Food getting better after it sits a while

Here’s an article with Science! Short conclusion: aging doesn’t really matter for most stuff except psychologically. Slightly longer answer: aging breaks some carbohydrates down into sugars, which counteracts some acidic and spicy flavors, which may or may not be what you want, depending on the recipe.

actually I think most Dorito flavors tastes better if you let it get cold in the fridge …….

Smoked brisket. I always let it cool down completely, even overnight, before slicing and reheating. The deep set aroma is amazing.

I prefer my sub sandwiches after they have sat in the fridge for a day. Most people would call them gross and soggy at that point but they taste better to me.

Steaks and roasts should rest 5 to 10 minutes after cooking. It allows the juices to stay in the meat.

Baked sweet potatoes are better the next day. They peel easily straight from the fridge. Slice about 1/4" thick and cook in a skillet with butter.

Egg custard is better the next day. Heat in a warm oven for a couple minutes. Just take the chill off.

So it IS some form of rotting going on. Nice. Humans are gross. :slight_smile:

Sort of along the same lines.

Mrs. FtG makes her own pizza bread in the bread machine. We have found that making the dough and then letting it sit for a day in the fridge before making the actual pizza improves it. Seen a cooking show that mentions this.

But then you have a day of thinking: “There’s dough for a pizza just sitting there! So what if it’ll tastes better later. Later is not now!”

Yum!

Makes me think of the classic xkcd shirt. :slight_smile:

I’d been wondering if all dishes with cooked tomatoes taste better aged, and this would explain why – the tomato acidity breaks down. A little bit of sweet is as much a flavor enhancer as salt, so starch breaking down into sugars would explain why the spices flavors come through more, too.

I keep all my chips in the freezer. They’re a lot better cold.

Oxtail soup, which my gf makes as a winter treat, takes a couple of days to make. Then, just when you think it’s ready to eat we refrigerate it overnight to help in the removal of excess fat.

I’ve tasted the soup at various points in the process. The further along, the better it tastes.

The low-carb fudge* I make tastes better after sitting in the freezer for a few days. Has to be kept in the freezer or it won’t set.

*The Velveeta recipe with Splenda instead of powdered sugar. No, you shouldn’t taste the cheese.

I always half bake lasagna the first day, then fully bake the following day. As posted above, the sauce is less runny and it just flat out tastes better.

Goulash tastes better the next day after it is prepared.

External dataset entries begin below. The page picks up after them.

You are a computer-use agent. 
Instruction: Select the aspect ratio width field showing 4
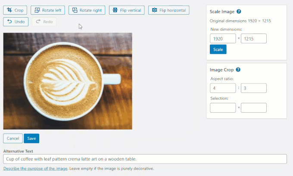pyautogui.click(x=223, y=88)
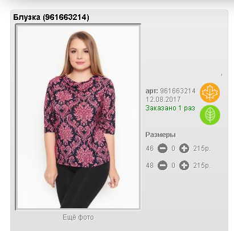Click the quantity value for size 46
Viewport: 234px width, 231px height.
173,149
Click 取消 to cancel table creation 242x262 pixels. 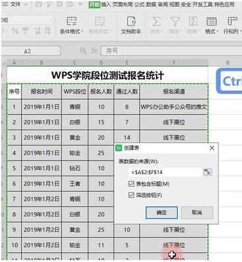(x=197, y=212)
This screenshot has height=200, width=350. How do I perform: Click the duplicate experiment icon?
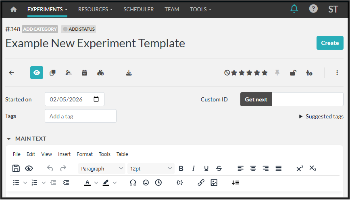tap(52, 73)
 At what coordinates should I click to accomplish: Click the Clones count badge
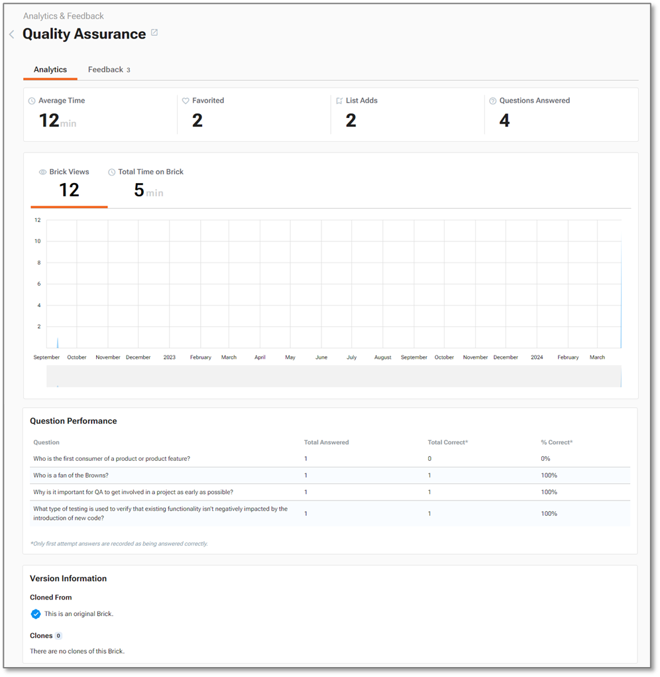[58, 636]
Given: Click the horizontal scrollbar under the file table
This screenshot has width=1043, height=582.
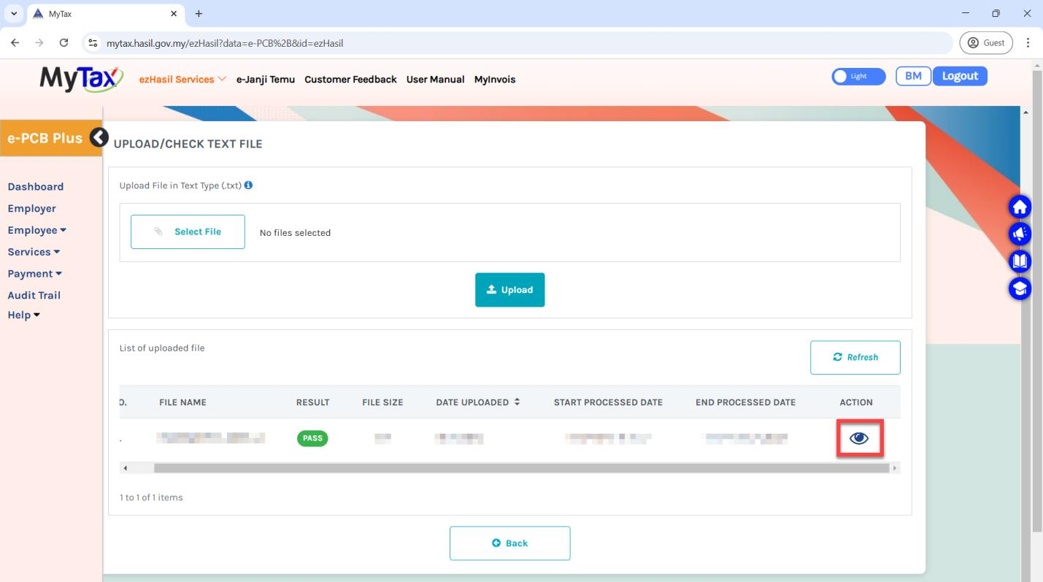Looking at the screenshot, I should pyautogui.click(x=511, y=467).
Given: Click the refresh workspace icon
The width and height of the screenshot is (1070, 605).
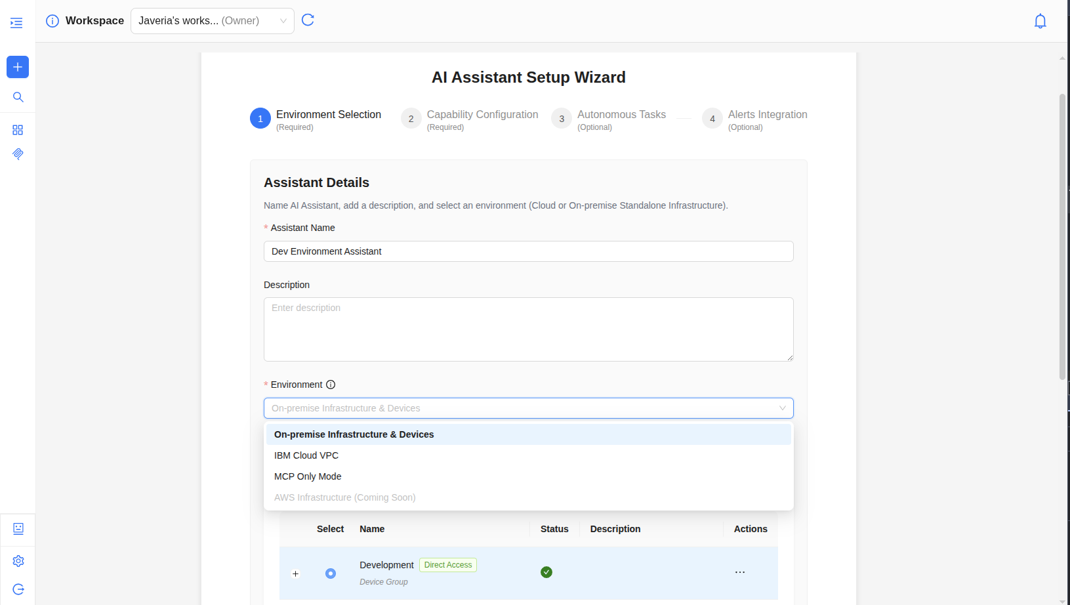Looking at the screenshot, I should click(308, 20).
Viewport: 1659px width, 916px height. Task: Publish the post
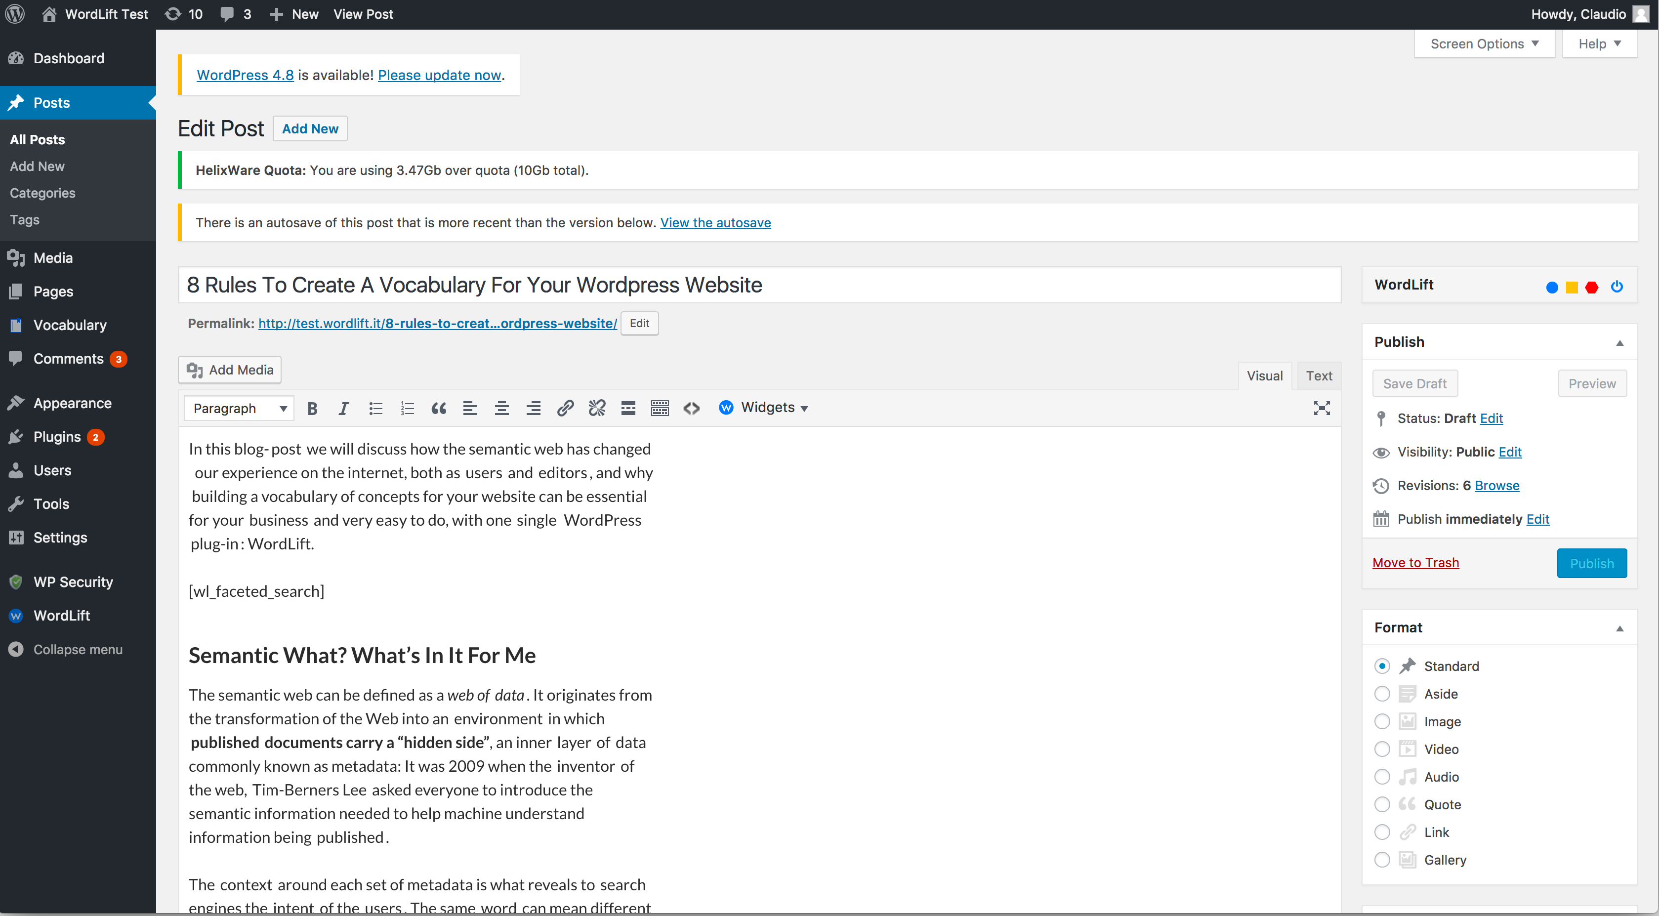pyautogui.click(x=1591, y=562)
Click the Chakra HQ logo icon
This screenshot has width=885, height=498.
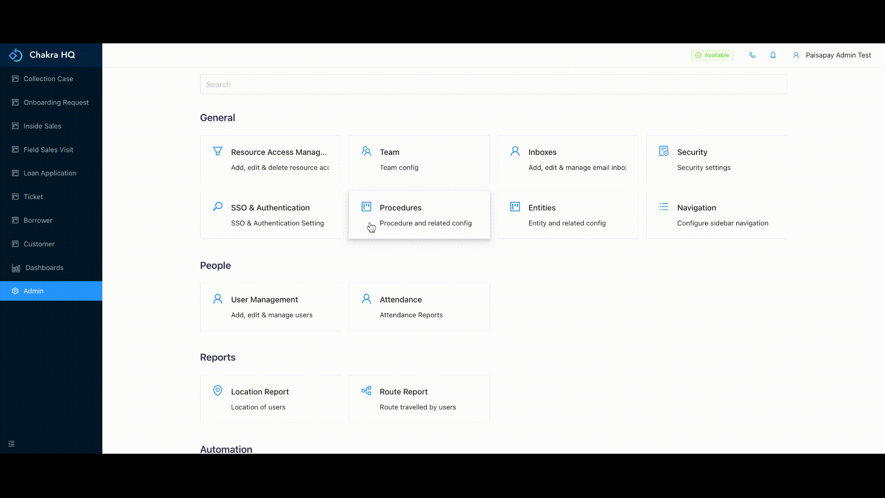(x=15, y=54)
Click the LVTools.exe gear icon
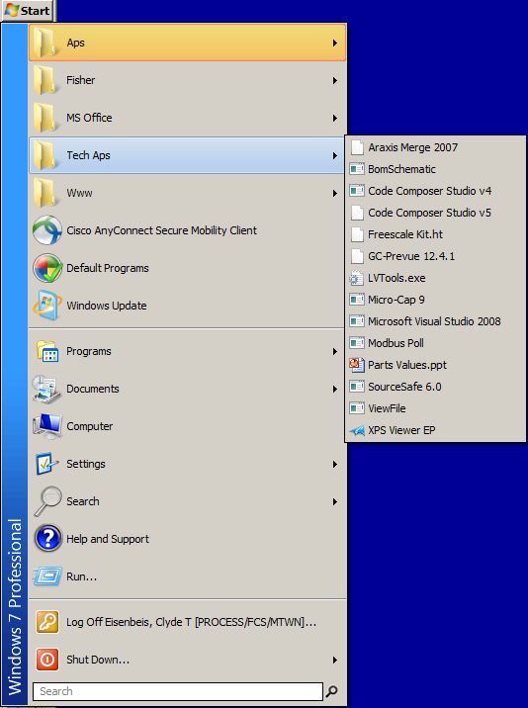This screenshot has height=708, width=528. (x=356, y=278)
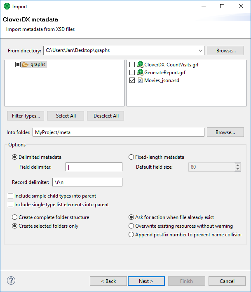Screen dimensions: 251x292
Task: Enable Include simple child types into parent
Action: pos(10,196)
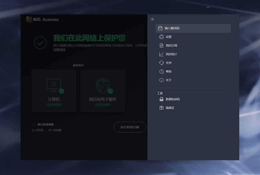Viewport: 260px width, 175px height.
Task: Open 隔离区 using the quarantine icon
Action: pyautogui.click(x=162, y=108)
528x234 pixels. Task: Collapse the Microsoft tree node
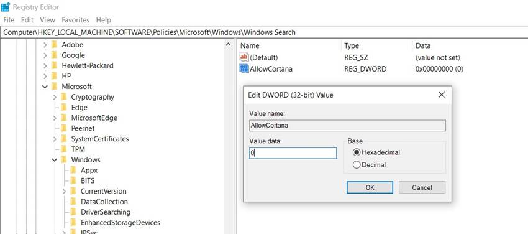pos(45,87)
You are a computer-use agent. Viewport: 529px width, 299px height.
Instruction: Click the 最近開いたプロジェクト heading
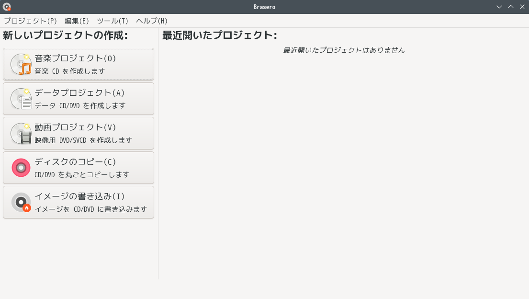coord(220,35)
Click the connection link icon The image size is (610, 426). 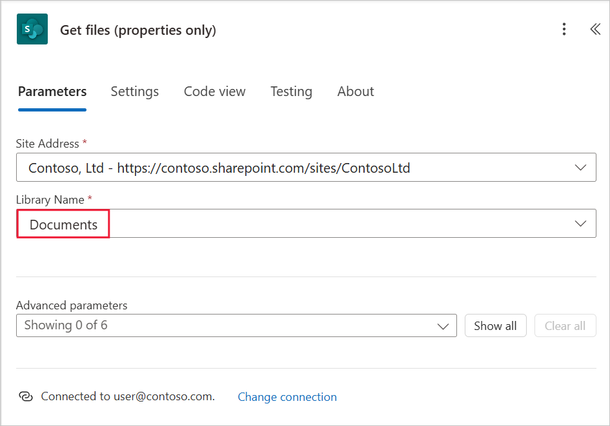point(26,396)
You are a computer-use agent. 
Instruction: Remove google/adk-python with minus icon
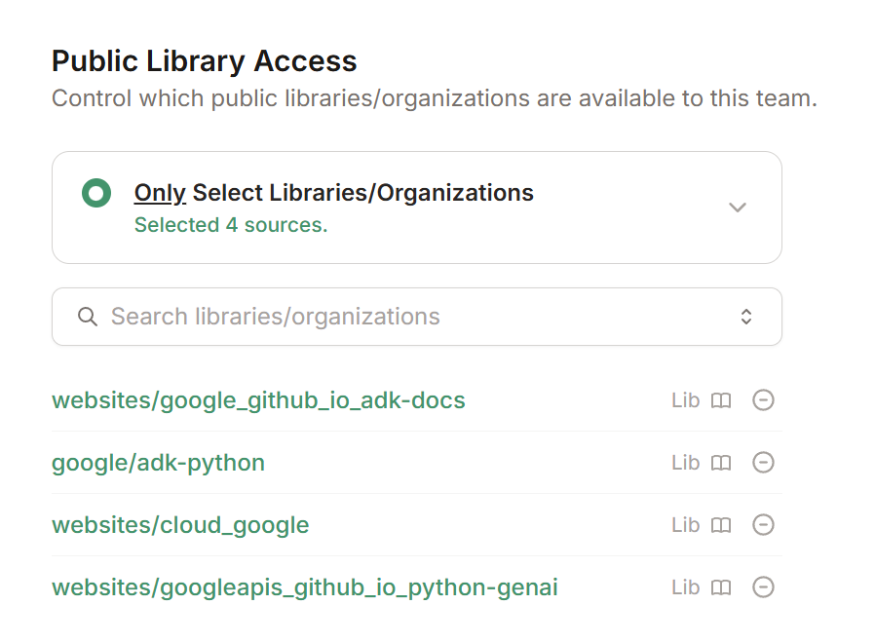click(x=763, y=463)
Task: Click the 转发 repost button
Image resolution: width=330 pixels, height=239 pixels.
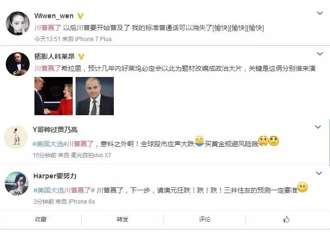Action: 122,219
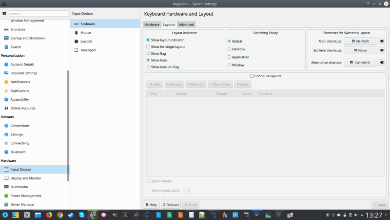The image size is (390, 220).
Task: Click the sidebar search field
Action: [x=38, y=14]
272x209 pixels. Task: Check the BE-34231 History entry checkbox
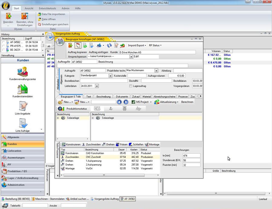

I’m going with onions as an option to improve the recipe. I don’t know which ones you’re using. Red (purple actually) I only use raw; a few circles on a burger, some slivers on hot doges/brats/sausages, salad. They can be bitter, sharp, sulfery. In my chilli, I use sweet onions (Maui in Hawaii, Vidalia or something local for you). Or use a white or yellow. I have a 12" diameter chilli pot, maybe a 1/4"+ of olive oil, 2 heaping tablespoons of minced garlic and enough chopped onions to fill the bottom of the pot. I get that going for 10 minutes of more, usually much more. The heat is down a bit as I’m not trying to crisp or fry anything up. I’ll add the peppers then the ground meat. Is bison lean? I use ground turkey (healthy?) but add a couple of chopped up sweet Italian sausages because. Salt and pepper after the mix is browned and then the rest of the ingredients. Cook for at least another 3 hours.

The garlic and onions should sweeten up the mix. I’m also okay with the tomatoes breaking down theory too because - lasagne. More onions. Good eating. My $0.02.